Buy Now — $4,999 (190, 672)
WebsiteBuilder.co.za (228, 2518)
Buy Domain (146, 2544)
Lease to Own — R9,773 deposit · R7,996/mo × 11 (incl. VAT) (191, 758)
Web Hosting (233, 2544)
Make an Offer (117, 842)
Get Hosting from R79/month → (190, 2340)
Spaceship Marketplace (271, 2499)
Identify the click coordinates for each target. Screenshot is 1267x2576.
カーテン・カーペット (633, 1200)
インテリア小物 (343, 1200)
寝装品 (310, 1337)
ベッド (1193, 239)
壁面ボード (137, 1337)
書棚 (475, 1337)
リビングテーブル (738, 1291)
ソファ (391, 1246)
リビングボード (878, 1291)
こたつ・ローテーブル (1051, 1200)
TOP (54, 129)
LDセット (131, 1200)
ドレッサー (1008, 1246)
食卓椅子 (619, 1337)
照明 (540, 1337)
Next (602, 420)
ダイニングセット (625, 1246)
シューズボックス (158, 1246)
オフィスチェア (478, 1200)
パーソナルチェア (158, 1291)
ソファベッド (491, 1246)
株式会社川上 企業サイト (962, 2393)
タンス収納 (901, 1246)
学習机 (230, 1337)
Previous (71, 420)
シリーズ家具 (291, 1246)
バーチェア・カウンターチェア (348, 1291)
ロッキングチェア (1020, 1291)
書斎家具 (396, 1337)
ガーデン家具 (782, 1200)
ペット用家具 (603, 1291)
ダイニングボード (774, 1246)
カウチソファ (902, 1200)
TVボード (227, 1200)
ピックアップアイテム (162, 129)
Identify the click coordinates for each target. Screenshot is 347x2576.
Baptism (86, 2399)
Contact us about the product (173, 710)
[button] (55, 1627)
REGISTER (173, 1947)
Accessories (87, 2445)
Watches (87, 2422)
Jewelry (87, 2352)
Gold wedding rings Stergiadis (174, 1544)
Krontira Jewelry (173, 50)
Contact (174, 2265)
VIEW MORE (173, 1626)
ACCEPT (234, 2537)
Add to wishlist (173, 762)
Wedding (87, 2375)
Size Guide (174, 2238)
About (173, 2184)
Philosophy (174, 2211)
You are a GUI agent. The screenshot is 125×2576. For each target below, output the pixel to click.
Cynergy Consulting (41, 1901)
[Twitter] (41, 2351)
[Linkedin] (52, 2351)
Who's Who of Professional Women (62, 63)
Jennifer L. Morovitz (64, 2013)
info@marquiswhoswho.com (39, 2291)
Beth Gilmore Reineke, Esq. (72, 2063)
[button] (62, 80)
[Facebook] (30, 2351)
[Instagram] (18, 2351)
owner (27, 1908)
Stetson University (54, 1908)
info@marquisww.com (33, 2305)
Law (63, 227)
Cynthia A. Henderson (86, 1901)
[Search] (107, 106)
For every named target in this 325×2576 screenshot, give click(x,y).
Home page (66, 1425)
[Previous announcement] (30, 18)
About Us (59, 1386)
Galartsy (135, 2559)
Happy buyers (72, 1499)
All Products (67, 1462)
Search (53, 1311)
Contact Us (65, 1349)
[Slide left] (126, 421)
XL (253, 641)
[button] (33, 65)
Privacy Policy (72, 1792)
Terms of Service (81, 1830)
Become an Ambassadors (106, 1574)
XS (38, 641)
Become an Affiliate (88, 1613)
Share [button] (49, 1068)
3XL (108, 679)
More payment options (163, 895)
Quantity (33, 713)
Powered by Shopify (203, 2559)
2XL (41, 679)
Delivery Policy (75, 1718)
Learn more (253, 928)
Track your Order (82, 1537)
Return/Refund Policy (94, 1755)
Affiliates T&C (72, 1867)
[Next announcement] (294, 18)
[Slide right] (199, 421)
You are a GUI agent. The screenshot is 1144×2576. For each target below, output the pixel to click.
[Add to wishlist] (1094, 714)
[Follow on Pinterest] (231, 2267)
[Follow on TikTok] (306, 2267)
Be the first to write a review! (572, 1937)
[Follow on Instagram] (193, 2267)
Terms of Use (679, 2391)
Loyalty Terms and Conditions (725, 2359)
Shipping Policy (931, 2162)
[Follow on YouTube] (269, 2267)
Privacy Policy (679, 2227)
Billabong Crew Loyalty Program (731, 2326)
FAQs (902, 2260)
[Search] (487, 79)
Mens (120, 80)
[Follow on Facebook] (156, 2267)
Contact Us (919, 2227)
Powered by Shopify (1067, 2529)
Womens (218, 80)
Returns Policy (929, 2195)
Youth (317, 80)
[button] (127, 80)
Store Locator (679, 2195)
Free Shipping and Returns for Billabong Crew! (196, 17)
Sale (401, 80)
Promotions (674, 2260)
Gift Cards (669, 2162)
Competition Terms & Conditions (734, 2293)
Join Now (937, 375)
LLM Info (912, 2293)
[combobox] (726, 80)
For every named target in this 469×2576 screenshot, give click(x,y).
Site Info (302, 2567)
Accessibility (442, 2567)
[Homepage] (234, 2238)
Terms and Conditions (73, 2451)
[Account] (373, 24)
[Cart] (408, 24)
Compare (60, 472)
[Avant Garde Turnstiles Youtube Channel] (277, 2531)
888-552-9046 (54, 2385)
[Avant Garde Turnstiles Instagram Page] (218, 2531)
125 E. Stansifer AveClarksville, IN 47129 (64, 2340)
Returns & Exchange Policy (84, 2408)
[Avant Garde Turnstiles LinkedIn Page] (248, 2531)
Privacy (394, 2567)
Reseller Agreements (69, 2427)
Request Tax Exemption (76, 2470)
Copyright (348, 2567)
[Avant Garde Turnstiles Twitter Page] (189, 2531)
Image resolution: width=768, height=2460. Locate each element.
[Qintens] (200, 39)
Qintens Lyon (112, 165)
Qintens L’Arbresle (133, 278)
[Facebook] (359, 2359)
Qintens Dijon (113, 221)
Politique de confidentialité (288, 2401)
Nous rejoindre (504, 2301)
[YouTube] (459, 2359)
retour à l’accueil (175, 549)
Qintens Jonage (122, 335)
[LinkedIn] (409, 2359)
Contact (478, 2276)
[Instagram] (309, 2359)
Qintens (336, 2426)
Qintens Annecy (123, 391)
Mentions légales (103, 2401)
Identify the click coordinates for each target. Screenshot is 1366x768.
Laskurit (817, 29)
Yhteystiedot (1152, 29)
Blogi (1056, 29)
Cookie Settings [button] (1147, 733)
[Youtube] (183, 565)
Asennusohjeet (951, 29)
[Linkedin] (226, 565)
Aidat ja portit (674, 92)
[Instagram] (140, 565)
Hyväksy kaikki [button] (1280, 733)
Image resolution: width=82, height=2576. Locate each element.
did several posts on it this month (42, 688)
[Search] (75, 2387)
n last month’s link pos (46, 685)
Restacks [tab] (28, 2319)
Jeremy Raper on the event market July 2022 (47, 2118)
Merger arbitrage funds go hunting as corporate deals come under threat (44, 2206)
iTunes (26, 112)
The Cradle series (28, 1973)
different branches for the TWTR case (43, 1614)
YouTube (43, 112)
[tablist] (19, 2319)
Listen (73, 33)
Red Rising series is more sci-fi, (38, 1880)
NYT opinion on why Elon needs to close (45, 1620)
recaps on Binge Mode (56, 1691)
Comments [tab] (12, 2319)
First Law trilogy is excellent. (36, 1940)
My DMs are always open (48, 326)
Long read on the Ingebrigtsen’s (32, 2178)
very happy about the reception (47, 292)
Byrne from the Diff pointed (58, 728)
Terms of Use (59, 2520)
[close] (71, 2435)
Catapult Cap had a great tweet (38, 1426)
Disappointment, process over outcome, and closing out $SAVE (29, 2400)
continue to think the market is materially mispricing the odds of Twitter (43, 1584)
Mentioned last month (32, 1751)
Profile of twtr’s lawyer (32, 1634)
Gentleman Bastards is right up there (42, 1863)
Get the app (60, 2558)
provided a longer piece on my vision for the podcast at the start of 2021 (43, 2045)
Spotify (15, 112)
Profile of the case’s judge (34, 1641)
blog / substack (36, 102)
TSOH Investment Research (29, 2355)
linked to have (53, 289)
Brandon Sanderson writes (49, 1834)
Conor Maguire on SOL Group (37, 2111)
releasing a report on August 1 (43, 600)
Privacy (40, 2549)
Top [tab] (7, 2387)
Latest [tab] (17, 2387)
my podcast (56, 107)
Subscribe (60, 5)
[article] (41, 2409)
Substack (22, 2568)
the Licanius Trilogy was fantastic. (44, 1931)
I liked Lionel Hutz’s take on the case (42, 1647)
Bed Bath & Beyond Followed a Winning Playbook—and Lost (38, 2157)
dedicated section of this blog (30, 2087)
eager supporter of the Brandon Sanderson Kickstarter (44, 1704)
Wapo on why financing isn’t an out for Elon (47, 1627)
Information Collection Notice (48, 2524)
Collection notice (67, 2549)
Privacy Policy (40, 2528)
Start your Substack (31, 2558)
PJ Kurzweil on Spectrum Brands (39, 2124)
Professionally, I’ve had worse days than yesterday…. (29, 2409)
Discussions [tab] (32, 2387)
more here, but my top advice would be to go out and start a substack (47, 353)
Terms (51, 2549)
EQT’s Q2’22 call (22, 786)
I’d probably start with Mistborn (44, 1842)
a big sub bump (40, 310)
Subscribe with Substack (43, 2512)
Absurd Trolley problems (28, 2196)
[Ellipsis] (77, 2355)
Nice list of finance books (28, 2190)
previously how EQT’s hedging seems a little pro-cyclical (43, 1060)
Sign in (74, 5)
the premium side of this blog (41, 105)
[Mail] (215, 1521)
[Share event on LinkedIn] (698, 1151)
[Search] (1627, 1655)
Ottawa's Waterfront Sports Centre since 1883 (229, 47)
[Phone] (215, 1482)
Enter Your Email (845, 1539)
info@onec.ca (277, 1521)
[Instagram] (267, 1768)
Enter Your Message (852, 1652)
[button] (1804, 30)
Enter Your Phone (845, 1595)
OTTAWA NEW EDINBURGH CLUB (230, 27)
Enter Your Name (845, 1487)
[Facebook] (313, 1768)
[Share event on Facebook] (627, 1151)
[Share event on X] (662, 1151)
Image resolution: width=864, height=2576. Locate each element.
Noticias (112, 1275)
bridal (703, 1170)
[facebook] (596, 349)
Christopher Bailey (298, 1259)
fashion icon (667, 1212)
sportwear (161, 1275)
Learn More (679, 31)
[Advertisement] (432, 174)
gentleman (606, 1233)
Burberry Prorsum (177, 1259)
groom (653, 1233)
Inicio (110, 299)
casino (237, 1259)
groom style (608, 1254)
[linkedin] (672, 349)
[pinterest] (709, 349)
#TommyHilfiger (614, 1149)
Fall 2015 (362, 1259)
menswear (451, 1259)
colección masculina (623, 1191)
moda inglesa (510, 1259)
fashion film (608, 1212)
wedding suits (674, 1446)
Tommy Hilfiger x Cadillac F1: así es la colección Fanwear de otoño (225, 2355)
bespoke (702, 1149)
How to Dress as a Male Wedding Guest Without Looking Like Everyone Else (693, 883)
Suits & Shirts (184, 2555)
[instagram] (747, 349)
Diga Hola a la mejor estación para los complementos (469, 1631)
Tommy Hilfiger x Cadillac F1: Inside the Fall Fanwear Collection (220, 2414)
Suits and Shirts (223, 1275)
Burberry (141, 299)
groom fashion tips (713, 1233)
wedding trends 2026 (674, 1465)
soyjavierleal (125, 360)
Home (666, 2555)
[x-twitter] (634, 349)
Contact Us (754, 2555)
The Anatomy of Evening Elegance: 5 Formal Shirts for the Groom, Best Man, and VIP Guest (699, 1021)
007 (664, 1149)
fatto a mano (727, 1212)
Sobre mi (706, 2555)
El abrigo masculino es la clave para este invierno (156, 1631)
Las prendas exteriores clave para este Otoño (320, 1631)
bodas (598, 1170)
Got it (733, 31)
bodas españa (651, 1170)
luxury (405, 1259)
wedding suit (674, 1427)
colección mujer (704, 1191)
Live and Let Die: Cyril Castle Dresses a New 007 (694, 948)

▶ _Task requirements_
Extract from the listing above the lines between the line containing "previously how EQT’s" and the line containing "Noticias (112, 1275)", keeping both of those lines. Output nothing else.

▶ _Answer for the task_
previously how EQT’s hedging seems a little pro-cyclical (43, 1060)
Sign in (74, 5)
the premium side of this blog (41, 105)
[Mail] (215, 1521)
[Share event on LinkedIn] (698, 1151)
[Search] (1627, 1655)
Ottawa's Waterfront Sports Centre since 1883 (229, 47)
[Phone] (215, 1482)
Enter Your Email (845, 1539)
info@onec.ca (277, 1521)
[Instagram] (267, 1768)
Enter Your Message (852, 1652)
[button] (1804, 30)
Enter Your Phone (845, 1595)
OTTAWA NEW EDINBURGH CLUB (230, 27)
Enter Your Name (845, 1487)
[Facebook] (313, 1768)
[Share event on Facebook] (627, 1151)
[Share event on X] (662, 1151)
Image resolution: width=864, height=2576. Locate each element.
Noticias (112, 1275)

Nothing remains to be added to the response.